**Task instructions**
1 - From the passage on asynchronous control flow, return the text starting with "The refactoring we" and going on through "require external libraries.".
2 - In the passage on asynchronous control flow, why must the order of execution be preserved when tasks run in sequence?

**Document**
§ §

The refactoring we carried out in this section clearly demonstrates that most of the time, all we need is some discipline to make sure we do not abuse closures and anonymous functions. It works brilliantly, requires minimal effort, and it doesn't require external libraries.

Now that you know how to write clean asynchronous code using callbacks, we are ready to explore some of the most common asynchronous patterns, such as sequential and parallel execution.

Sequential execution

In this section, we will look at asynchronous control flow patterns and start by analyzing the sequential execution flow.

Executing a set of tasks in sequence means running them one at a time, one after the other. The order of execution matters and must be preserved, because the result of a task in the list may affect the execution of the next. Figure 4.1 illustrates this concept:

Figure 4.1: An example of sequential execution flow with three tasks

There are different variations of this flow:

  • Executing a set of known tasks in sequence, without propagating data across them.

§ §

**Data extract**
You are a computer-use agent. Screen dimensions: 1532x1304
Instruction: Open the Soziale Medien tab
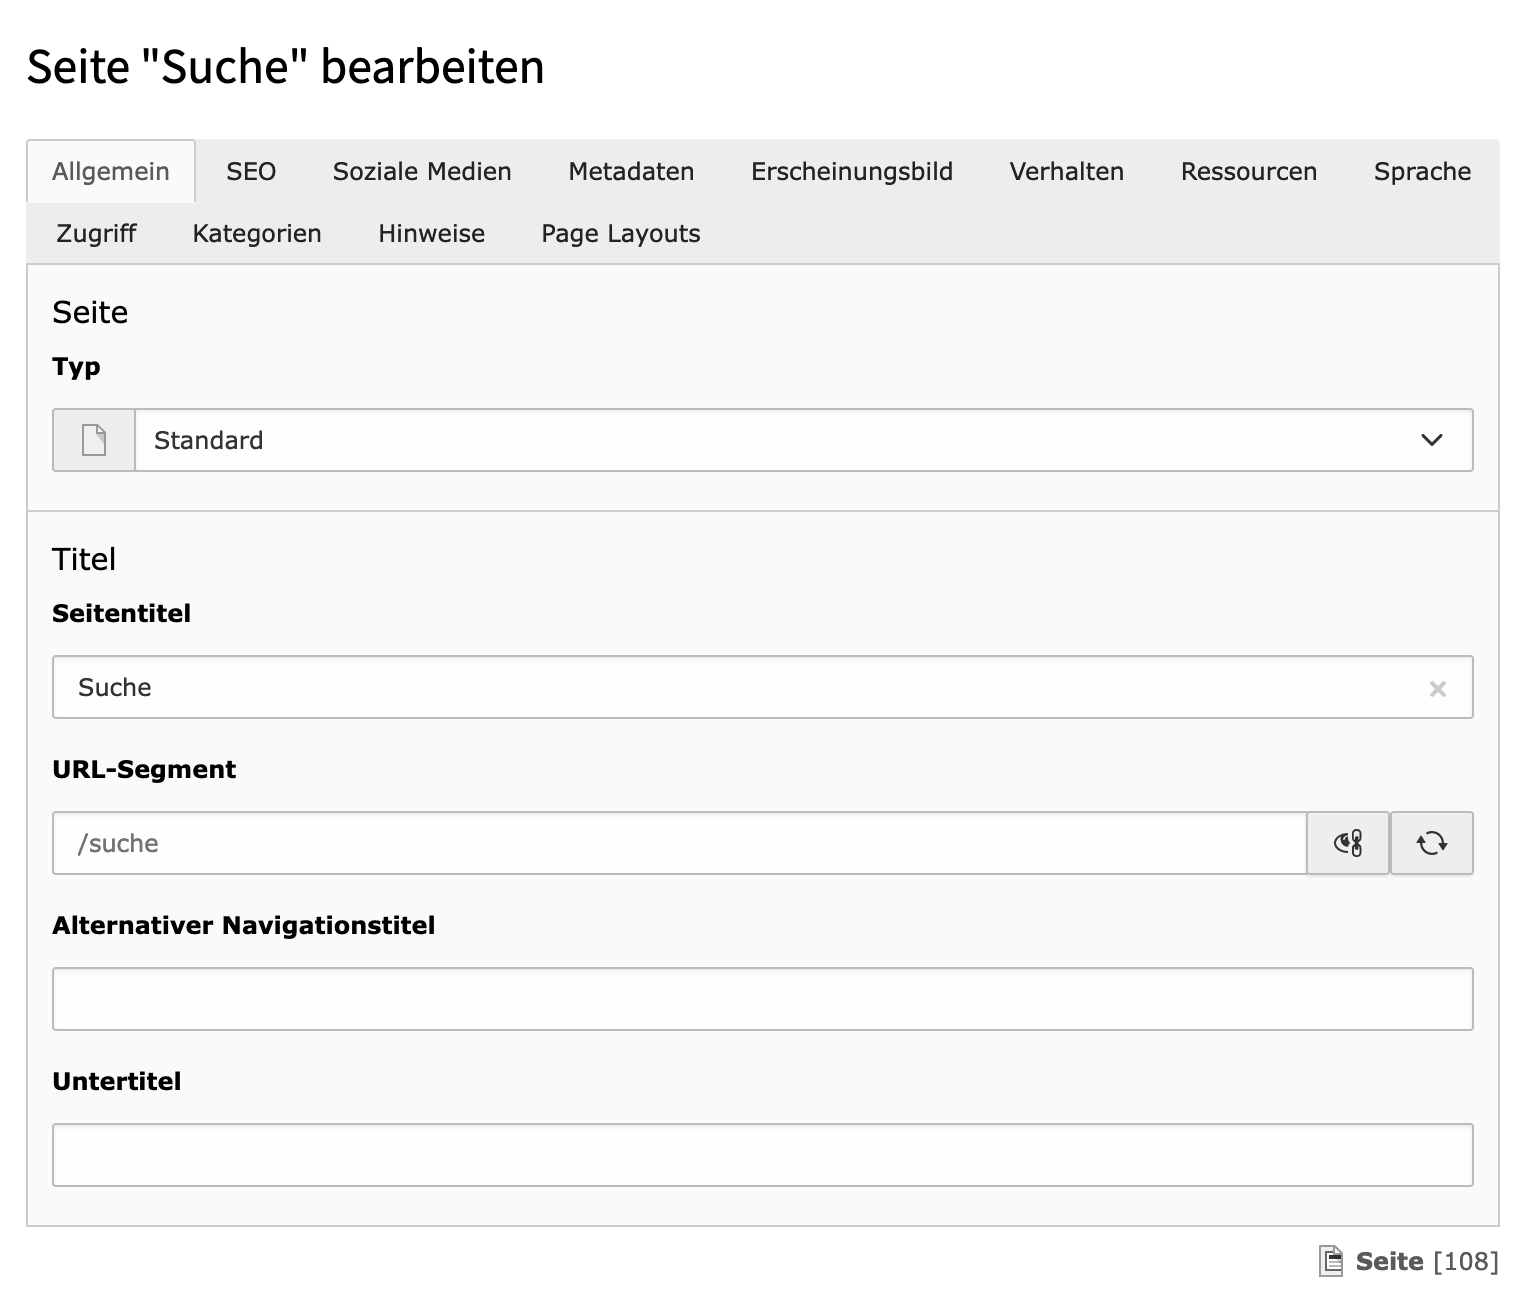click(422, 172)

§ §

**Final results**
1 -
The refactoring we carried out in this section clearly demonstrates that most of the time, all we need is some discipline to make sure we do not abuse closures and anonymous functions. It works brilliantly, requires minimal effort, and it doesn't require external libraries.

2 - Because the result of a task in the list may affect the execution of the next.